You ask about the order. Since this is not your root file system, it doesn't really matter: Configure your ZFS to not attempt auto-mounting, then put the spinup commands in rc.local, and put the ZFS mount command after it. Done.
 
Thanks for your help, I'll give it a try.

I already tried the mpr configuration options that are listed in the man pages, without success. The controller BIOS also does not have many settings, and those that there are don't change any of the behaviours.
I'll try to contact the vendor/manufacturer again as well as the workaround with rc.local.
 
Meanwhile we figured out that it looks like the issue here is the disk drive itself. We exchanged two of them with older disks and they spin-up just fine. The issue might be the new SAS3 feature POWER DISABLE which is documented by HGST here. We still have to figure out how we can disable this feature or tell FreeBSD to start the disk manually, as the rc.local script approach did not work. The disks are spinning-up too late and the disks are not attached, so show with size 0. I haven't yet figured out how I can "rescan" and "re-attach" the disk after spin-up.
 
It could be that it isn't the drive (you say older ones work), but some mode page settings on the drives, which might be different between drive generations. With a few hours of research, you could figure out all the mode pages that control power (it's pretty complicated), and use sgutils to dump them from both drive generations and find the difference. A big investment of time.

Have you thought about upgrading the firmware on the drives? I have not personally experienced drive firmware influencing how drives power up, but it's possible. Before going down that path it might be a good idea to talk to tech support at HGST (who will probably have to refer you to engineering).

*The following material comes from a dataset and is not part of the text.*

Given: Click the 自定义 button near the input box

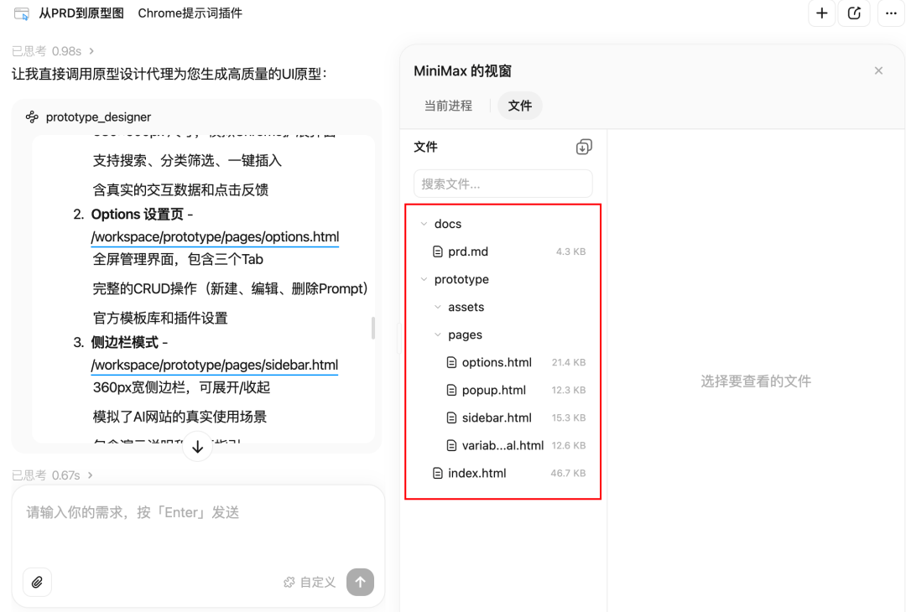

On the power disable feature turning into a problem (disks get stuck in reset): Supposedly that only affects SATA disks, not SAS.
 
Our vendor contacted HGST and they said there is no firmware update or alternative firmware available to disable the PIN3 behaviour. So a dead end there.
I also thought that it should only affect SATA drives. But as we have SAS disks I guess the error is somewhere on the backplane (SAS2) where PIN3 is wired, not according to the SAS2 standard.
I still don't know why that issue is not present in CentOS.

For now we stick with a startup script that checks if the ZFS pool is mounted and restarts in case it is not.
 
Do your SAS cables have SGPIO "sub-cables"? Did you plug them into the backplane of your server?
I had a similar problem. Removing these cables from the backplane made it work in the end.